Plan d’épargne logement (PEL)
Les plans d’épargne logement subissent une contribution sociale de 12,1 % prélevée par la banque au moment de la clôture du plan, ou à son dixième anniversaire. Dans ce cas, la banque applique le taux de prélèvement en vigueur à chaque époque de la vie du plan. S’il est ouvert aujourd’hui, un PEL rémunère 1,75 % d’intérêts nets, soit 2,5 ou 3,5 % avec la prime d’Etat versée en cas de projet immobilier. Les intérêts acquis restent exonérés d’impôt sur le revenu durant les douze premières années du plan. Ils sont ensuite soumis à un prélèvement libératoire de 30.1 %. Rappelons que le PEL doit être bloqué 4 ans, alimenté à raison de 540 € au minimum par an, plafonné à 61 200 €. Il donne droit à un crédit immobilier au taux de 4,2 %.
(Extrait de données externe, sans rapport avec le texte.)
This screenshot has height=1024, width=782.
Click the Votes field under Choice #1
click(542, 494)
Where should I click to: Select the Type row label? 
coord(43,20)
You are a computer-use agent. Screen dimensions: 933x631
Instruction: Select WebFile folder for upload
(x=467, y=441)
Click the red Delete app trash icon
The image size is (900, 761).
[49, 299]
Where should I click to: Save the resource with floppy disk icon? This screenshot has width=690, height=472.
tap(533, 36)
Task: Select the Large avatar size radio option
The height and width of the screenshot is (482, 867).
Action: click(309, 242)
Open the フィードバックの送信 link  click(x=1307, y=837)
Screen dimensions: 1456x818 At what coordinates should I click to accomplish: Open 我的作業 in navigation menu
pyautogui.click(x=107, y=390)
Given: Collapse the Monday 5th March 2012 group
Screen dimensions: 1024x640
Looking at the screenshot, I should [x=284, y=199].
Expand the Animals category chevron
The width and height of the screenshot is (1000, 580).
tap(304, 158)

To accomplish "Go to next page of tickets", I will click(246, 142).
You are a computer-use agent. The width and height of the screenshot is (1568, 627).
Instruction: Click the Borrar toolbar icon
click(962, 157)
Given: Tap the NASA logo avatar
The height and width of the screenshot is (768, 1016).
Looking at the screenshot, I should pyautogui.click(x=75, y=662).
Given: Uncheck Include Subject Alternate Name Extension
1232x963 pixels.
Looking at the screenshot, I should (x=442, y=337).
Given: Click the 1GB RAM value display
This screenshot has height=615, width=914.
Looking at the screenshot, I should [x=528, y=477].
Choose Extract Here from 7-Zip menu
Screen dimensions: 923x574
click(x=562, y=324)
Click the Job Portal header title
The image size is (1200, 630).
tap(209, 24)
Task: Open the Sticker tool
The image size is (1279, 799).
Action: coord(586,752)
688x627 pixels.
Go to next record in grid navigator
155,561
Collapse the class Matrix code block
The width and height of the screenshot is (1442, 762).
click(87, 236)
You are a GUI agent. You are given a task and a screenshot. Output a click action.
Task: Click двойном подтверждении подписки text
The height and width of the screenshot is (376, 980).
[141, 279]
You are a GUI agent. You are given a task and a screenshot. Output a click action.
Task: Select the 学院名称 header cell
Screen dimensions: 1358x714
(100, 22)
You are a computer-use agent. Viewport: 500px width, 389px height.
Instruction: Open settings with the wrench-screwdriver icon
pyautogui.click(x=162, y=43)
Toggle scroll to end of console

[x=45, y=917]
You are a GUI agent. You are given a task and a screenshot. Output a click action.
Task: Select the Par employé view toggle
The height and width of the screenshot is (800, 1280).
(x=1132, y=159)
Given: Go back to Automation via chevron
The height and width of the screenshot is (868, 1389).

Plan d’épargne en actions (PEA)
A condition de le conserver durant au moins 5 ans sans effectuer de retrait, le plan d’épargne en actions (PEA) offre une fiscalité très sympathique puisque le versement de dividendes (ce que rapporte l’action chaque année) ainsi que les plus-values lors de la vente n’entraînent aucune imposition. Seule Taxe prévue, les prélèvements sociaux de 12,1 % sont appliqués sur le gain net c’est-à -dire la différence entre les sommes versées et la valeur liquidative du plan. Mieux encore, un crédit d’impôt est accordé. Il est équivalent à 50 % des dividendes distribués (plafonné à 115 € pour une personne seule, et 230 € pour un couple). Il faut donc mentionner ses dividendes perçus dans la déclaration de ses revenus.